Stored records
════════════════
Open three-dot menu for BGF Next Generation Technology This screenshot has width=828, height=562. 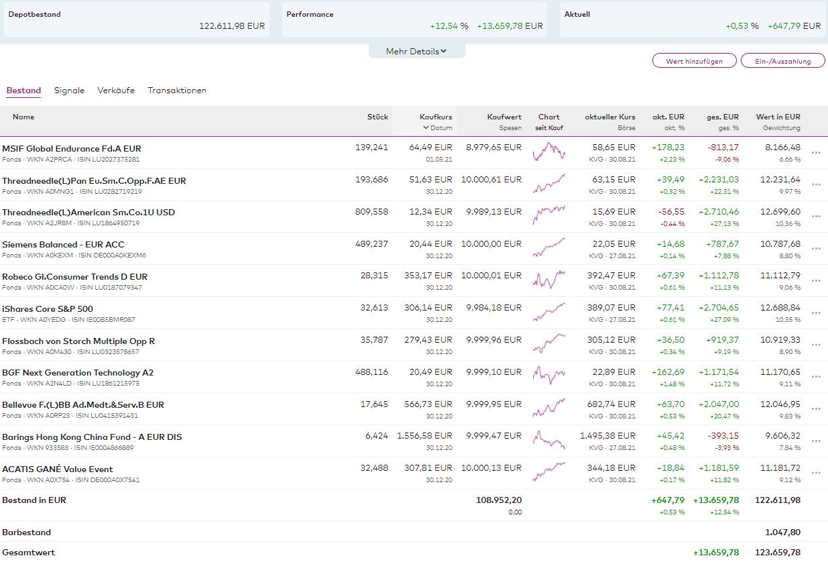(816, 377)
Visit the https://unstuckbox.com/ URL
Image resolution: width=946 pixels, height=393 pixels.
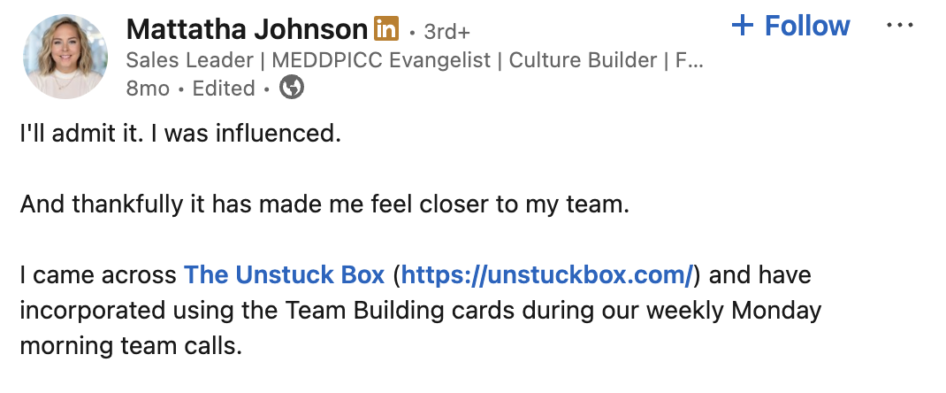coord(546,274)
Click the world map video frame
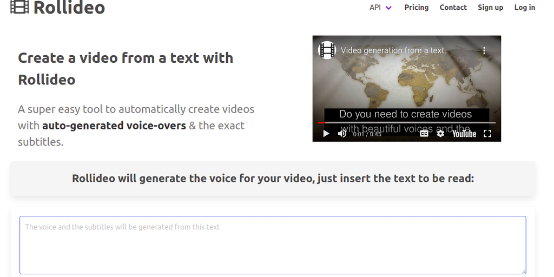The width and height of the screenshot is (554, 277). (406, 81)
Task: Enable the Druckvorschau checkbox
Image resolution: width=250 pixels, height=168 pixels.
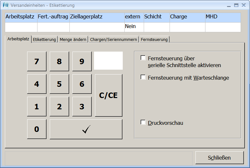Action: coord(143,123)
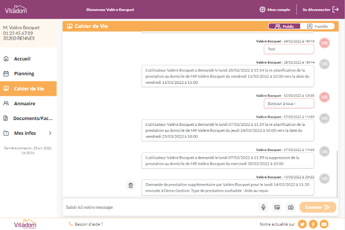Open Vitadom Twitter page icon
345x230 pixels.
point(302,224)
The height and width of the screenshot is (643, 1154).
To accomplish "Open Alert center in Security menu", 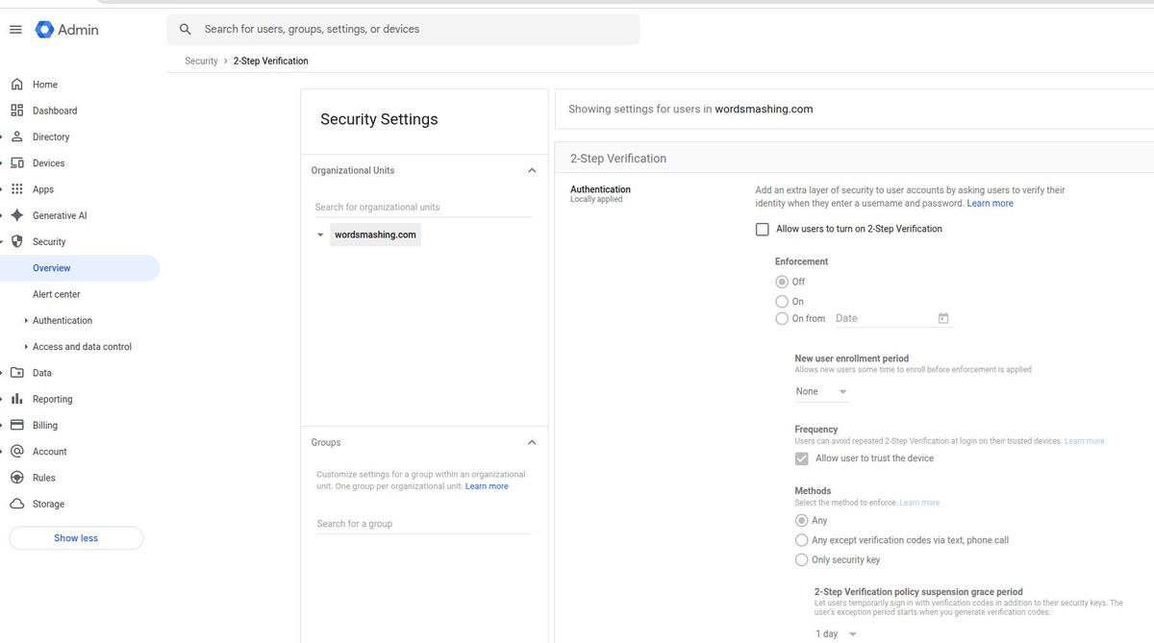I will tap(57, 294).
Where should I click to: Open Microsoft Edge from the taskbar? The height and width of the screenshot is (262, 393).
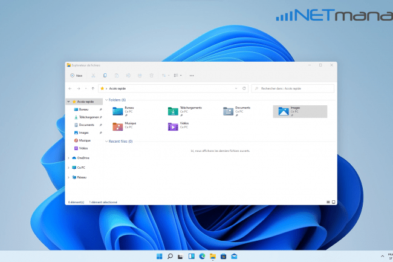[x=203, y=257]
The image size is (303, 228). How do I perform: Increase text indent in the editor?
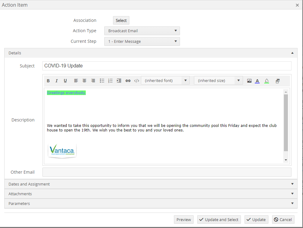[x=119, y=80]
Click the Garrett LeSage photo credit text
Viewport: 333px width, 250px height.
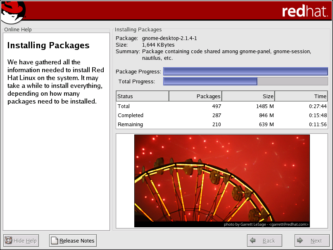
════════════════
§ **WHAT THE TASK ASKS**: Each line from the one that holds "The image size" through the end of the entries must be returned exactly, while any pictures stay out.

§ **SOLUTION TO THE PROBLEM**:
The image size is (303, 228). How do I perform: Increase text indent in the editor?
[x=119, y=80]
Click the Garrett LeSage photo credit text
Viewport: 333px width, 250px height.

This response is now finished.